*** Opening Provided data ***
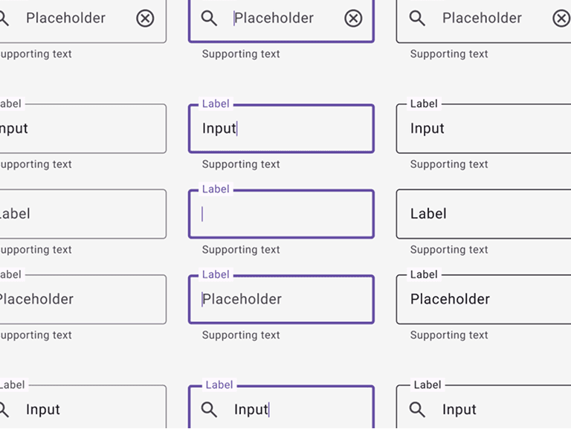Click search icon in top-right Placeholder field

[x=418, y=19]
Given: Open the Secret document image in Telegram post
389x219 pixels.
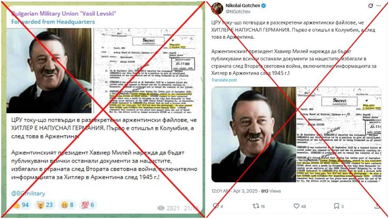Looking at the screenshot, I should coord(148,71).
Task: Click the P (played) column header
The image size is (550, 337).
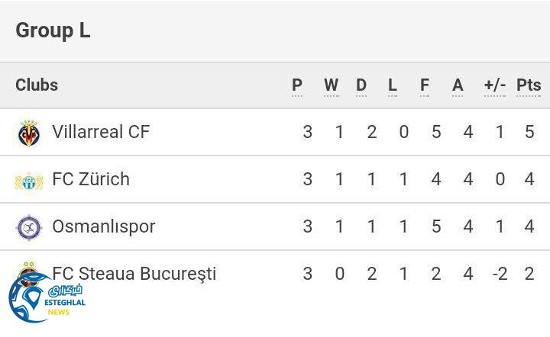Action: 297,85
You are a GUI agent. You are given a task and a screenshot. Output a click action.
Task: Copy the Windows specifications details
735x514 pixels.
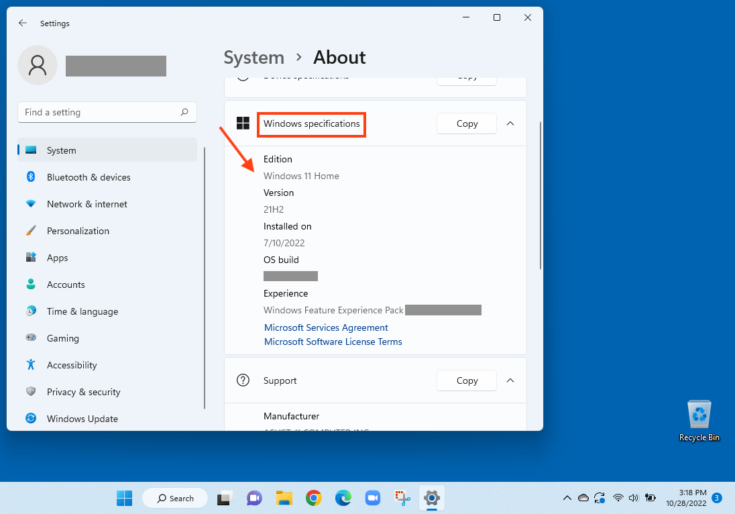pyautogui.click(x=466, y=123)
*** Closing Provided data ***
About this exercise | Retype exactly, and only, the lines from the one containing "Given: Open the" through the end of the material, leaving aside every picture.

Response to this task |
Given: Open the Secret document image in Telegram post
389x219 pixels.
Looking at the screenshot, I should coord(148,71).
Task: Click the P (played) column header
The image size is (550, 337).
Action: 297,85
You are a GUI agent. You are given a task and a screenshot. Output a click action.
Task: Copy the Windows specifications details
735x514 pixels.
pyautogui.click(x=466, y=123)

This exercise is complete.